Proprio perché i cipollotti sono l’ingrediente principale, richiedono una speciale lavorazione:

1° giorno lavarli e farli asciugare per bene

2° giorno tritarli, aggiungere del sale q.b., mescolarli e farli riposare in un luogo fresco

3° giorno aggiungere dell’olio e mescolare, continuando a tenerli in luogo fresco

4° giorno scolare l’eventuale acqua e regolare il sale

5 ° sono pronti

 

Adesso provate ad immaginare l’odore che si sente per le strade del mio paesino di appena 4500 abitanti, calcolando che ogni famiglia tra quelli che se ne consumano e quelli che si spediscono ai parenti emigrati al Nord, prepara almeno 20 cavicioni.

Torniamo a noi! allora ora bisogna preparare l’impasto con la farina 00, l’acqua, olio, sale, uovo e naturalmente il lievito madre. Una volta preparato si fa riposare per 4-5 ore senza coprirlo.

Una volta pronto, si prende l’impasto e si stende con il mattarello realizzando una sfoglia capace di ospitare per metà gli ingredienti della farcitura e l’altra metà deve essere risvoltata per coprire il ripieno.

Stesa la sfoglia con il mattarello deve essere trasferita su una teglia coperta da carta da forno per non far attaccare il preparato.

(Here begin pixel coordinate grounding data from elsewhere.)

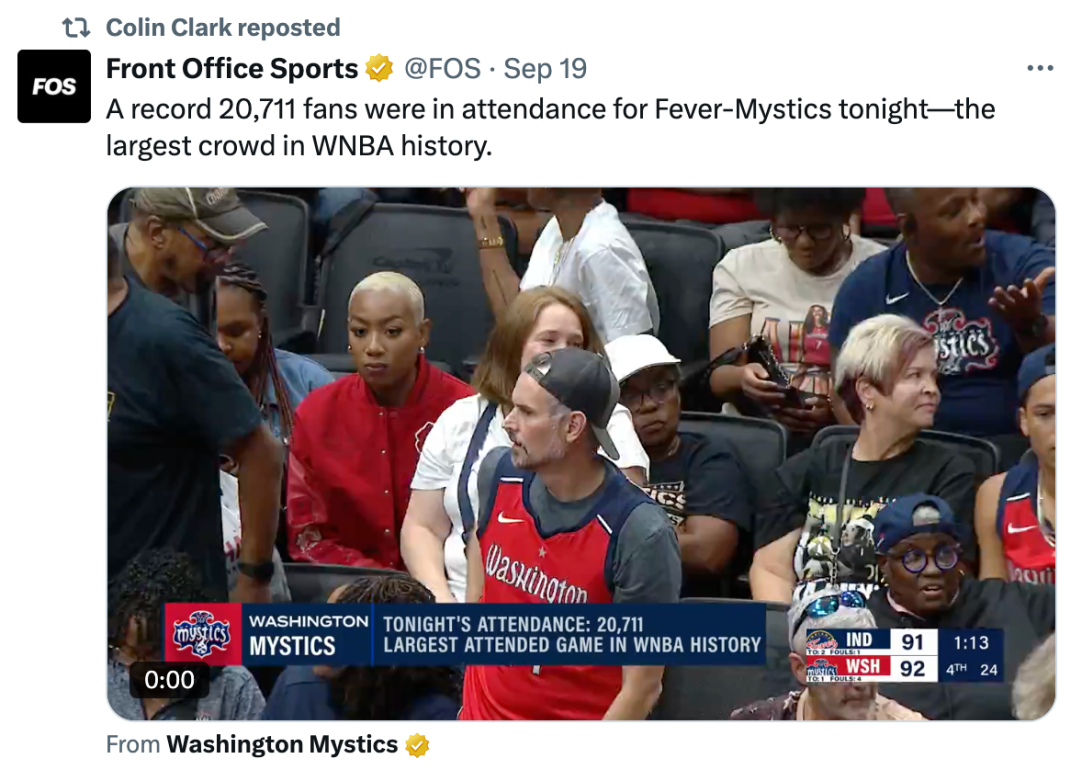Click the 0:00 video time indicator
This screenshot has height=770, width=1082.
(x=169, y=680)
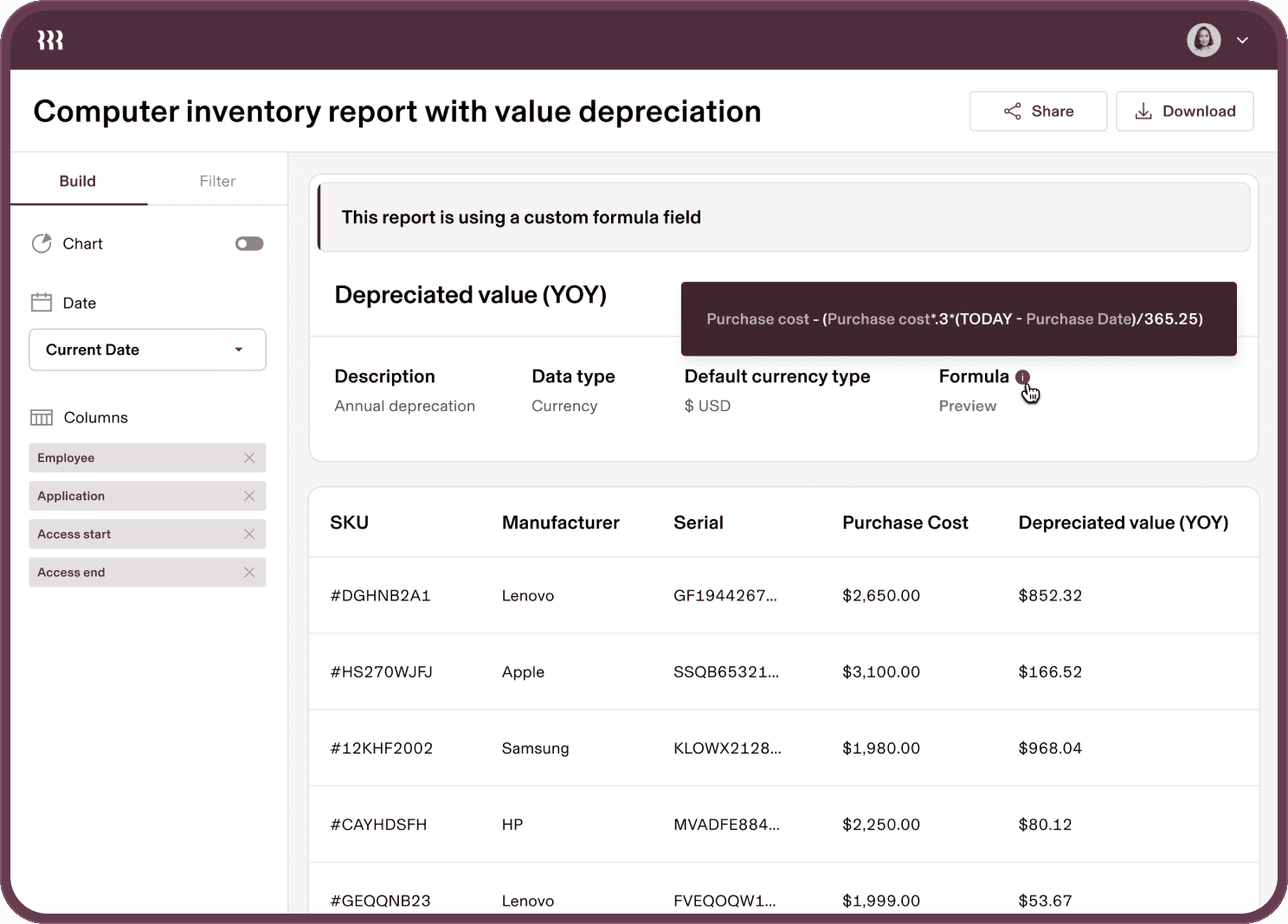The image size is (1288, 924).
Task: Click the Chart pie icon
Action: pyautogui.click(x=42, y=244)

Ora si può procedere con il condimento:

prendere i cipollotti preparati per lungo tempo con amore e strizzarli per eliminare l’acqua in eccesso… stenderli per tutta la prima metà della sfoglia ed aggiungere sulla stessa superficie l’uvetta passa, quindi depositare qua e là qualche alice spinata, condire tutto con abbondante olio extra vergine d’oliva garganico fino ad ottenere un risultato simile:

 

Finita la farcitura siamo pronti per richiudere il tutto, quindi prendere l’altra metà della sfoglia e ricoprire quella condita. Per sigillare tutto bisogna fare “l’orlo” (così lo chiamiamo) cioè attorcigliare tutto il perimetro del CAVICIONE in questo modo:

Bucherellare con la forchetta la superficie superiore per evitare che si gonfi ed infornare nel forno possibilmente a legna con cottura di pane oppure nel forno normale a 200 gradi per 30 – 40 min.

ECCO A VOI IL CAVICIONE E’ PRONTO!!!

AVVERTENZE: NON MANGIARE PRIMA D’ UN APPUNTAMENTO O DI UN INCONTRO IMPORTANTE!!!

 

Se per voi è troppo complicato o è troppo lungo il procedimento, venite a trascorrere la Pasqua sul Gargano e venite a trovarmi ad Ischitella!!! Quello che fanno mia nonna e mia madre è strepitoso!!!!